I’m looking forward to returning home to my wife and child tomorrow. Happy 1st birthday, Aiden!

Mitral Valve Replacement (MVR)

Finally, I convinced myself to watch at least one open heart surgery. I was surprised at how invasive the whole procedure was. The doctors’ basically sedated the patient, sliced his chest open, and then pulled his ribs apart using their bare hands or a crude mechanical device. It was almost like watching a scene out of a movie with hygienic zombies in scrubs trying to carefully eat the victim’s heart. Okay, maybe that’s an exaggeration. What followed was a bit more impressive. They bypassed the patient’s arteries, immobilized the heart using high concentration of potassium chloride, and then made an incision in the heart in order to replace the mitral valve. The following picture is borrowed from It depicts a mitral valve replacement.Apparently, this particular patient had mitral valve regurgitation. This was evident from his transesophogeal echocardiogram or the ultrasound measurements. One could see that the oxygenated blood that entered the left ventricle through the mitral valve periodically reentered the left atrium. In most cases, a patient’s valve is irreversibly compromised due to either ischemia, stenosis, or infection. These problems are usually onset due to coronary artery disease, age, or rheumatic fever, respectively. However, congenital defects are not rare.

In the patient’s case, the problem was caused by ischemia through coronary artery disease. As a result, the doctor had decided to replace his valve with a bovine valve - the reasons for choosing a bovine valve or a mechanical valve were explained previously by Dickinson. It seemed as though the stitching of the valve required great dexterity.
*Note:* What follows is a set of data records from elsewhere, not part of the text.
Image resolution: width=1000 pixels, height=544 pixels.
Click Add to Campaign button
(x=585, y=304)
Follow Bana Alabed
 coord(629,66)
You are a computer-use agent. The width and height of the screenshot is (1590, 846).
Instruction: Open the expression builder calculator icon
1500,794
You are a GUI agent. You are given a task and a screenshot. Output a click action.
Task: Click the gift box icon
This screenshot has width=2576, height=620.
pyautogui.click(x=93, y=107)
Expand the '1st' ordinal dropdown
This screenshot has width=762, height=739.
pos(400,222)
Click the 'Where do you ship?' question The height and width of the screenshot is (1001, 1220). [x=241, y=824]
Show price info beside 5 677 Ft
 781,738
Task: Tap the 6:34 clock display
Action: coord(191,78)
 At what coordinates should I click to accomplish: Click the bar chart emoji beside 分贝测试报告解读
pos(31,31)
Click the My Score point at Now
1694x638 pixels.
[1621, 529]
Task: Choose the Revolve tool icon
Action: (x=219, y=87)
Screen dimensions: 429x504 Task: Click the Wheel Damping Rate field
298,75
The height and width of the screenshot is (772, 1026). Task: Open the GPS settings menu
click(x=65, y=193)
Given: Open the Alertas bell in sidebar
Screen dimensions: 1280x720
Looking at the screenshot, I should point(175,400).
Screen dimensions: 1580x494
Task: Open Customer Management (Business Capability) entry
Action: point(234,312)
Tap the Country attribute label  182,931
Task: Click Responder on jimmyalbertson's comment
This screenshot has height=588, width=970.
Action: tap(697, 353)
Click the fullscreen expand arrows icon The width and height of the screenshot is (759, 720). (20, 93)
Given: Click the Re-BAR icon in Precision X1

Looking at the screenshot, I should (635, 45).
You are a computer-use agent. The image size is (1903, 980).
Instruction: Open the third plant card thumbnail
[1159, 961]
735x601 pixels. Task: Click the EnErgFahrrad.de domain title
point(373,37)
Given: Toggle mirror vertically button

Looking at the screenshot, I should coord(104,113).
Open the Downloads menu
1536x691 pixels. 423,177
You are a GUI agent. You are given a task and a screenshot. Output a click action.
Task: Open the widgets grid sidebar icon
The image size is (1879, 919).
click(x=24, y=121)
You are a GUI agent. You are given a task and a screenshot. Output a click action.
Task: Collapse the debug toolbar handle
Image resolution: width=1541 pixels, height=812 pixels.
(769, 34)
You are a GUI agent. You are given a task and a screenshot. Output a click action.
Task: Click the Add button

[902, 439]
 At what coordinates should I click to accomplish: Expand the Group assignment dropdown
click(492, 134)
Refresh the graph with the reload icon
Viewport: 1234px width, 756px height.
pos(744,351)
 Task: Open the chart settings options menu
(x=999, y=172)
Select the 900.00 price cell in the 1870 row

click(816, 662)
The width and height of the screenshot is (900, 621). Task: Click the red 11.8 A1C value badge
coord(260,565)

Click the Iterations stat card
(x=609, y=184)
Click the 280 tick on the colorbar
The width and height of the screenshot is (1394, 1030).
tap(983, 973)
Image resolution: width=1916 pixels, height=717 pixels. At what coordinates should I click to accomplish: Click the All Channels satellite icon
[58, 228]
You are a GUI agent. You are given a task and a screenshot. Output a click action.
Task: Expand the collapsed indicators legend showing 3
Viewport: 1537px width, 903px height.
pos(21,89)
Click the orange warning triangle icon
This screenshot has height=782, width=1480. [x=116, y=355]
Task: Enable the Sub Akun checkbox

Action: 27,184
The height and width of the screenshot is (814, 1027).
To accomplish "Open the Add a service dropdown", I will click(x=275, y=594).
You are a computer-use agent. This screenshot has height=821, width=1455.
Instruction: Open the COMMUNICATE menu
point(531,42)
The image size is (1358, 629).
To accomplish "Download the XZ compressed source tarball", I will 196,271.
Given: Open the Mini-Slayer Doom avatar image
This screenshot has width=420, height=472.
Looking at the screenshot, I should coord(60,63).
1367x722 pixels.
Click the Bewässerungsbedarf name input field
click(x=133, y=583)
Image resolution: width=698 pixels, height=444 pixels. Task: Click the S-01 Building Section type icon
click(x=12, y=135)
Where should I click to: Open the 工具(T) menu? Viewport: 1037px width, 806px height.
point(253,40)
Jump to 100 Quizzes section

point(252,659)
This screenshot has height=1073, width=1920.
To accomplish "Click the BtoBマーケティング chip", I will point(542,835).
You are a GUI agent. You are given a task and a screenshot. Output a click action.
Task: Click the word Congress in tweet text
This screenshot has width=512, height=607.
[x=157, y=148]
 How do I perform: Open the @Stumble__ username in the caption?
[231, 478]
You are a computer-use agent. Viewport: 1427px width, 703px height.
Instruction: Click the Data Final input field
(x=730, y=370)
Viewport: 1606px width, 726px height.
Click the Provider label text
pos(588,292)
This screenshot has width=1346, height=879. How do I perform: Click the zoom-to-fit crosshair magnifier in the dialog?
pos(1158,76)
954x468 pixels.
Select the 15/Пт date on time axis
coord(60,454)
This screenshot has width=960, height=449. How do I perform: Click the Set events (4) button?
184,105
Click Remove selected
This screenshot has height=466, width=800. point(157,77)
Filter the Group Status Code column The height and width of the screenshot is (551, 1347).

One of the more skilled residents tried to stitch the valve but it seemed as though he could not make the more difficult 10-12 o’clock stitches. As a result, the primary surgeon took over and showed him how it should be done.

One could definitely make it easier for these doctors by developing an innovative device for sewing. In fact, I don’t really know why a big hospital like NYP still uses open heart surgery for such cases. There are hospitals that are performing these types of procedures percutaneously using the da Vinci surgical system. I think that’s the way to go. If not, the least one should do is make something that replaces the “needle and string.”